Camberwell is 10 kilometres east of Melbourne’s CBD. One of the city’s more affluent suburbs, it grew from the area surveyed as the Parish of Boroondara by Robert Hoddle in 1838. ‘Boroondara’ translates from Woiwurrung as ‘where the ground is thickly shaded’. John Gardiner and his family were the first Europeans to settle there in 1837.
Between 1843 and 1853 all Boroondara land was sold. Speculators then subdivided and advertised smaller blocks with European placenames such as Auburn, Merrion, Clifton, Rathmines and Hartwell. The first local government body, the Boroondara District Road Board, was formed in 1854, incorporating areas later known as Hawthorn, Kew and Camberwell. In 1860 Hawthorn and Kew became separate municipalities. The remaining area of the Road Board became Boroondara Shire in 1871. This became the City of Camberwell in 1914.

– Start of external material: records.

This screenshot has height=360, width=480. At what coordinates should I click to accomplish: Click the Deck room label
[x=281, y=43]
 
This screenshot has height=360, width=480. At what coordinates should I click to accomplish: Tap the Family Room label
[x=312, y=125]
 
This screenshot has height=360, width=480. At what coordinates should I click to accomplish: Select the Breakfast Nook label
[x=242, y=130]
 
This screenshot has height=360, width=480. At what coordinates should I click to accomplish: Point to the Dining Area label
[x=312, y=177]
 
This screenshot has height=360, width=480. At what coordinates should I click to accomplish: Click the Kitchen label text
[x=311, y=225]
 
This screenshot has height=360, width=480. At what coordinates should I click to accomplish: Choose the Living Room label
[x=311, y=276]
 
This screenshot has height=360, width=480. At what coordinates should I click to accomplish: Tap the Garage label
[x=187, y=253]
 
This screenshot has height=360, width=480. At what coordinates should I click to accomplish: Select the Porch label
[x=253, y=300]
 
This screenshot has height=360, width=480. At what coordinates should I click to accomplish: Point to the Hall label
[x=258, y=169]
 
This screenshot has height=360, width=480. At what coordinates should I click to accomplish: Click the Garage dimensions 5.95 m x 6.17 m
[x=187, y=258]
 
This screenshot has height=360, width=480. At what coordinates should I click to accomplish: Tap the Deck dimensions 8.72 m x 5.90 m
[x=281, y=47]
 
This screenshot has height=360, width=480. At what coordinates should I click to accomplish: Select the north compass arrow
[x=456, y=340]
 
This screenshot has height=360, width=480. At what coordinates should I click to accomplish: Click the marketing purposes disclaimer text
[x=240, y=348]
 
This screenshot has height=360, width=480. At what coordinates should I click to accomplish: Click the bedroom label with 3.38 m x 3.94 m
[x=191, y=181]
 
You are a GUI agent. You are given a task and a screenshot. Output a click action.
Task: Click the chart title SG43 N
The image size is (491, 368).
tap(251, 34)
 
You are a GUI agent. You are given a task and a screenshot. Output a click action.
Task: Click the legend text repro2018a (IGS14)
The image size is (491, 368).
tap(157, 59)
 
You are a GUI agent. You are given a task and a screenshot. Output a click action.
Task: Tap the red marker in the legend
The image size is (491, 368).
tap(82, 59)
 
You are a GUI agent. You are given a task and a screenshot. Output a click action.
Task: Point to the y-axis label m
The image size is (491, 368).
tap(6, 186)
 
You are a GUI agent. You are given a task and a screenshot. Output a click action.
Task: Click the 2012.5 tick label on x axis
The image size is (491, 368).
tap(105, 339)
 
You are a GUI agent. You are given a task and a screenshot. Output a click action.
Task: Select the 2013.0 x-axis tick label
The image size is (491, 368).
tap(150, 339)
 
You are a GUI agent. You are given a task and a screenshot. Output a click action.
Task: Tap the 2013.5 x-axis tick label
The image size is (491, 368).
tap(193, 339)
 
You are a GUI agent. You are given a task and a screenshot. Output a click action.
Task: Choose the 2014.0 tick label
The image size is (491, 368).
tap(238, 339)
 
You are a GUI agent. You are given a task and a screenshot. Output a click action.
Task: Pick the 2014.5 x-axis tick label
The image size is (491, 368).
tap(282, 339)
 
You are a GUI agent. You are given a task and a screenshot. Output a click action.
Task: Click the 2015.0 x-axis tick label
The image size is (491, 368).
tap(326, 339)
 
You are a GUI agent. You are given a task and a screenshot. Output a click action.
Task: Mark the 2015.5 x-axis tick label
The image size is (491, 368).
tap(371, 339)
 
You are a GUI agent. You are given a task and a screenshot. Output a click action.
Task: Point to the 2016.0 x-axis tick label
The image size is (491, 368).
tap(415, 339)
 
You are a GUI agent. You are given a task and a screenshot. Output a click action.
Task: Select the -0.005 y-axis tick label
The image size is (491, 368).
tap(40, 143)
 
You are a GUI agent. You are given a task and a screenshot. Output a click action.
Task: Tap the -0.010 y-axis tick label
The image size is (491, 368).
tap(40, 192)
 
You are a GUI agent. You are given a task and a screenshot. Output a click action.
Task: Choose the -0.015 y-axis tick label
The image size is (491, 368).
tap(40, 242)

The northern part of the Parish of Boroondara eventually became part of Camberwell City. Deriving from a special survey of 5120 acres (2072 hectares) acquired by Henry Elgar in 1841, it was sold to his associates when he returned to Sydney. Subsequent subdivision and sale saw farmhouses established in the area in the late 1840s and 1850s. Pioneer settler Andrew Murray purchased one subdivision, planted a vineyard and, in about 1858, built a house he named Balwyn (after Celtic ‘bal’ or hill and Saxon ‘wyn’ or wine), the site of which is now incorporated into Fintona Girls’ School. The district surrounding adjacent Balwyn Road’s intersection with Whitehorse Road became Balwyn.
Camberwell itself it thought to be named after an inn built in 1853 by George Eastaway on the corner of several converging roads and named the Camberwell Inn because it reminded Eastaway of Camberwell Green in London. The area took the name of Camberwell and the busy intersection of streets, today known as Camberwell Junction, became a stopping point to the Gippsland gold diggings.
The Prospect Hill area is the oldest part of the suburb. The original subdivision comprised generous blocks on which fine Victorian and Edwardian houses were built. As with most of Boroondara Parish, the first mansions were erected on hilltops for the views and fresh air, most with large gardens and main road addresses. Apart from a few large houses like Sir John O’Shanassy’s Tara, residential development was limited before the railway connection in 1882.
Anglican Church services began in Camberwell in 1856, and the first St John’s Church was opened in 1863. The Catholic Church site was established in 1859 but the current Our Lady of Victories was not opened till 1918 and only consecrated in 1925. Camberwell Post Office opened on 12 October 1864 and by 1890 a grand new Post Office had been built. Camberwell Primary School (No. 888) commenced teaching in 1867, the current school retaining its Victorian frontage and part of the original building. A shire hall built in 1871 was replaced by the free classical–style town hall on Camberwell Road in 1890, the clock tower with mansard roof being added in 1924 as a memorial.
The extension of the railway in 1882 brought the area firmly into the orbit of Melbourne and, over the ensuing two decades, the population grew from 1,400 to 6,000. The main commercial centre developed along Burke Road and around Camberwell Junction. Major buildings included the Commercial Bank opened in 1889 and the Palace Hotel whose foundation stone was laid in 1888. By 1919 Camberwell had seven hotels but a state-wide local option poll in 1920 saw the city’s residents vote to close all of them, including the Camberwell Inn. The Palace Hotel, strategically placed opposite Camberwell station, survived because it was on the Hawthorn side of Burke Road.
The suburb developed further in the interwar years because the electric tram routes, which were established in 1916-17 along Burke, Riversdale and Camberwell roads, promoted residential subdivision on new estates in south Camberwell, middle Camberwell and Hartwell. The electrification of the train lines in 1916 stimulated growth and the Outer Circle Railway branch from East Camberwell to Ashburton reopened and extended to Alamein. Burke Road boomed in the 1920s. Large estates were broken up after the introduction of rates on unimproved land values. One of the features of the suburb is brick housing, mandated by Council bye-laws for many precincts from the early twentieth century. The Californian bungalow became the characteristic housing style of the area.
Rapid growth caused changes to the municipal structure; in 1902 the area was proclaimed as the Shire of Camberwell and Boroondara; 1905 saw it as the Borough of Camberwell and Boroondara; 1906 the Town of Camberwell; and 1914 as the City of Camberwell.
The former Cities of Camberwell, Hawthorn and Kew were re-amalgamated on 22 June 1994 to form the City of Boroondara.